Al di là di possibili astrazioni, Musil disegnava la crisi dell’Impero, quella ‘finis Austriae’ che nel corso d’una rovinosa caduta degli Dei condusse a capofitto alle soglie del primo conflitto mondiale; e raccontava la parabola esistenziale di un giovane matematico alla prese con una irreversibile crisi di valori, tagliato fuori (per rievocare l’efficace locuzione di Stefan Zweig, appassionato e lucido nell’analisi del prossimo crollo di tutto quello in cui aveva creduto) dal ‘mondo di ieri’, privo di qualsivoglia cardine sul quale edificare il futuro. E se nell’uomo senza qualità si incarnava il simbolo di una generazione, espropriata del proprio vissuto, delle proprie qualità, appunto, e persino della speranza di costruire un futuro diverso, anche il quotidiano ci rimanda sensazioni analoghe.
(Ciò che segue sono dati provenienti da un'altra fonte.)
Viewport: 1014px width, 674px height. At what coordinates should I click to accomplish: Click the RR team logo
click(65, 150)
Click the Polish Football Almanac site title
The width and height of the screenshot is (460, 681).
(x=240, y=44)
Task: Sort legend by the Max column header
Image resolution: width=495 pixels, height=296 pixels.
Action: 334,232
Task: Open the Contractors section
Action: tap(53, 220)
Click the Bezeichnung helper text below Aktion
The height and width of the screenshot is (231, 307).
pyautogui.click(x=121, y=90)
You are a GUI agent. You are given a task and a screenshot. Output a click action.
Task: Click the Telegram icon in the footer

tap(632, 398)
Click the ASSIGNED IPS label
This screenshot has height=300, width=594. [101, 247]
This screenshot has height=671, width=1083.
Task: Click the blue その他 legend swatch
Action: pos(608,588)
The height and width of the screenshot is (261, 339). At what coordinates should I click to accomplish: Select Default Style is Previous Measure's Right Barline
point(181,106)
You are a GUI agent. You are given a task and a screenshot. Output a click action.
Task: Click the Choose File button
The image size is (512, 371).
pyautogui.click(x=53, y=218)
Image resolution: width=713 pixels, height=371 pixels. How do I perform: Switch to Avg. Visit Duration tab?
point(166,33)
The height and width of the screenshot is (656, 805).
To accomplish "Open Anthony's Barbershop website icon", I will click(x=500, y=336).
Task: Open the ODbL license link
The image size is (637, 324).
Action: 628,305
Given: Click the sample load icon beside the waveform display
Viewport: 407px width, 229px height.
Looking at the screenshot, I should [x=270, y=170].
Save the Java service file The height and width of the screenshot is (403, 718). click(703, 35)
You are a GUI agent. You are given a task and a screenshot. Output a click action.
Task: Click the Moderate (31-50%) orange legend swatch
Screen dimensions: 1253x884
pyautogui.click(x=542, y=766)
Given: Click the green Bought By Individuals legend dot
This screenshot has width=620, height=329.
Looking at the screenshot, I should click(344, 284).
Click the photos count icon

La nostra classe dirigente non sembra distante, per ignavia, dal gruppo di politici dilettanti fotografato da Musil, annaspante nel tentativo di salvare la monarchia asburgica da un crollo annunciato quanto ineluttabile, avvitato su se stesso, incapace di trovare soluzioni. Se mai, si fatica a ravvisare in essa una intelligentsia, sia pure inefficace, come fu quella austriaca, nel mobilitare energie e idee. Nell’uno come nell’altro caso, quando l’interrogativo ‘che fare?’ non trova risposta, il silenzio può assumere un profilo drammatico, e divenire, per dirla con le parole di Matassi, la “cassa di risonanza all’emergere della violenza annidata nel sottosuolo”.